Element lookup records:

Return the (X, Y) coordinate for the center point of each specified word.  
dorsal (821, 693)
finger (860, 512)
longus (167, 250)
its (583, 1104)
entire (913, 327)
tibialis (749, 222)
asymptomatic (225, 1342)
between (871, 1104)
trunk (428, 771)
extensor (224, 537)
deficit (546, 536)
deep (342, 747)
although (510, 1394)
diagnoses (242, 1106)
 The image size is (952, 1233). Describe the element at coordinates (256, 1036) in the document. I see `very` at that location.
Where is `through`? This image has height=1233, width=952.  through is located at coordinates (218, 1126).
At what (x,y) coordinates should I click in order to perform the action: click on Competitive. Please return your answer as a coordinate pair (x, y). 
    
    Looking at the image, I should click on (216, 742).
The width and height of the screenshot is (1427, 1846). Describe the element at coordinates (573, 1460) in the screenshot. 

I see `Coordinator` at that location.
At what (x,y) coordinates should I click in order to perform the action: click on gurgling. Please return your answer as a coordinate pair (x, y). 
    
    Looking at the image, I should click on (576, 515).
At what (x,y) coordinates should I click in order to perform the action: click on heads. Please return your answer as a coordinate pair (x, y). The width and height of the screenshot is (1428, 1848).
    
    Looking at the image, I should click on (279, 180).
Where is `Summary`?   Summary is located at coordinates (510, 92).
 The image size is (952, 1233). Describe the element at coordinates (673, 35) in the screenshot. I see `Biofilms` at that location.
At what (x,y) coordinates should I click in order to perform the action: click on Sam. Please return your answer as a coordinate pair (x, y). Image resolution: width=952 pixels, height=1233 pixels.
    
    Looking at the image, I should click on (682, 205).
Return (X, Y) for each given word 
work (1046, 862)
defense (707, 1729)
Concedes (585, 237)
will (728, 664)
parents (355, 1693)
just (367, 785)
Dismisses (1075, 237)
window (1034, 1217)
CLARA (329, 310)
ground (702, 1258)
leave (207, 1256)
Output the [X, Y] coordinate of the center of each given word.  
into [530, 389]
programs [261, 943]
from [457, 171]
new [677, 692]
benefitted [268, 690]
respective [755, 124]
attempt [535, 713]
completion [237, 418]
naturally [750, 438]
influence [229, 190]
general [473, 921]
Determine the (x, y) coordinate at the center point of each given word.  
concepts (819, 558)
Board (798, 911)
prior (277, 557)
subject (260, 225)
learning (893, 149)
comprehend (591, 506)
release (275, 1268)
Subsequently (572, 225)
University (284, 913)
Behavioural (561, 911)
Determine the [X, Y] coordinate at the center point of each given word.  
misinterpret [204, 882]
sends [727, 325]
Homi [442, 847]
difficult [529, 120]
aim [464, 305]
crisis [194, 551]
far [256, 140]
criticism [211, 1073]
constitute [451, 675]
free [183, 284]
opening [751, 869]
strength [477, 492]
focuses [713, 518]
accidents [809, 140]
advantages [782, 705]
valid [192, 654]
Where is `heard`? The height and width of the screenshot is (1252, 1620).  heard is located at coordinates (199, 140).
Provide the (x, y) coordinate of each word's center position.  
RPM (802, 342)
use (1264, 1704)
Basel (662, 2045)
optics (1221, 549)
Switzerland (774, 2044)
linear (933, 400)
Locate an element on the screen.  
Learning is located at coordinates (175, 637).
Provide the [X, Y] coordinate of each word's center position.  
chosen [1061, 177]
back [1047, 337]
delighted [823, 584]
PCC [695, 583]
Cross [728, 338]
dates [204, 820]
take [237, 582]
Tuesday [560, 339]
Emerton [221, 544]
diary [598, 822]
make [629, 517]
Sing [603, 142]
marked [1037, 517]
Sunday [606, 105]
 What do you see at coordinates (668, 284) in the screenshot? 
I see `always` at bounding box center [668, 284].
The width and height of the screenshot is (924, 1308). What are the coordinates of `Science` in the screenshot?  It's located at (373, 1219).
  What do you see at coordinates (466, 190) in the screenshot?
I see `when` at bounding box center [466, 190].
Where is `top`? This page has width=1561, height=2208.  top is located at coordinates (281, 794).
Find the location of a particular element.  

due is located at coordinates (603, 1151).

The task
Rewrite the material above with every "in order to perform the action" changed to "to carry out the action" and all other text left untouched.

Response
Return the (X, Y) coordinate for the center point of each specified word.  
dorsal (821, 693)
finger (860, 512)
longus (167, 250)
its (583, 1104)
entire (913, 327)
tibialis (749, 222)
asymptomatic (225, 1342)
between (871, 1104)
trunk (428, 771)
extensor (224, 537)
deficit (546, 536)
deep (342, 747)
although (510, 1394)
diagnoses (242, 1106)
 The image size is (952, 1233). Describe the element at coordinates (256, 1036) in the document. I see `very` at that location.
Where is `through`? This image has height=1233, width=952.  through is located at coordinates (218, 1126).
At what (x,y) coordinates should I click to carry out the action: click on Competitive. Please return your answer as a coordinate pair (x, y). 
    
    Looking at the image, I should click on (216, 742).
The width and height of the screenshot is (1427, 1846). Describe the element at coordinates (573, 1460) in the screenshot. 

I see `Coordinator` at that location.
At what (x,y) coordinates should I click to carry out the action: click on gurgling. Please return your answer as a coordinate pair (x, y). 
    
    Looking at the image, I should click on (576, 515).
At what (x,y) coordinates should I click to carry out the action: click on heads. Please return your answer as a coordinate pair (x, y). The width and height of the screenshot is (1428, 1848).
    
    Looking at the image, I should click on (279, 180).
Where is `Summary`?   Summary is located at coordinates (510, 92).
 The image size is (952, 1233). Describe the element at coordinates (673, 35) in the screenshot. I see `Biofilms` at that location.
At what (x,y) coordinates should I click to carry out the action: click on Sam. Please return your answer as a coordinate pair (x, y). Image resolution: width=952 pixels, height=1233 pixels.
    
    Looking at the image, I should click on (682, 205).
Return (X, Y) for each given word 
work (1046, 862)
defense (707, 1729)
Concedes (585, 237)
will (728, 664)
parents (355, 1693)
just (367, 785)
Dismisses (1075, 237)
window (1034, 1217)
CLARA (329, 310)
ground (702, 1258)
leave (207, 1256)
Output the [X, Y] coordinate of the center of each given word.  
into [530, 389]
programs [261, 943]
from [457, 171]
new [677, 692]
benefitted [268, 690]
respective [755, 124]
attempt [535, 713]
completion [237, 418]
naturally [750, 438]
influence [229, 190]
general [473, 921]
Determine the (x, y) coordinate at the center point of each given word.  
concepts (819, 558)
Board (798, 911)
prior (277, 557)
subject (260, 225)
learning (893, 149)
comprehend (591, 506)
release (275, 1268)
Subsequently (572, 225)
University (284, 913)
Behavioural (561, 911)
Determine the [X, Y] coordinate at the center point of each given word.  
misinterpret [204, 882]
sends [727, 325]
Homi [442, 847]
difficult [529, 120]
aim [464, 305]
crisis [194, 551]
far [256, 140]
criticism [211, 1073]
constitute [451, 675]
free [183, 284]
opening [751, 869]
strength [477, 492]
focuses [713, 518]
accidents [809, 140]
advantages [782, 705]
valid [192, 654]
Where is `heard`? The height and width of the screenshot is (1252, 1620).  heard is located at coordinates (199, 140).
Provide the (x, y) coordinate of each word's center position.  
RPM (802, 342)
use (1264, 1704)
Basel (662, 2045)
optics (1221, 549)
Switzerland (774, 2044)
linear (933, 400)
Locate an element on the screen.  
Learning is located at coordinates (175, 637).
Provide the [X, Y] coordinate of each word's center position.  
chosen [1061, 177]
back [1047, 337]
delighted [823, 584]
PCC [695, 583]
Cross [728, 338]
dates [204, 820]
take [237, 582]
Tuesday [560, 339]
Emerton [221, 544]
diary [598, 822]
make [629, 517]
Sing [603, 142]
marked [1037, 517]
Sunday [606, 105]
 What do you see at coordinates (668, 284) in the screenshot? 
I see `always` at bounding box center [668, 284].
The width and height of the screenshot is (924, 1308). What are the coordinates of `Science` in the screenshot?  It's located at (373, 1219).
  What do you see at coordinates (466, 190) in the screenshot?
I see `when` at bounding box center [466, 190].
Where is `top`? This page has width=1561, height=2208.  top is located at coordinates (281, 794).
Find the location of a particular element.  

due is located at coordinates (603, 1151).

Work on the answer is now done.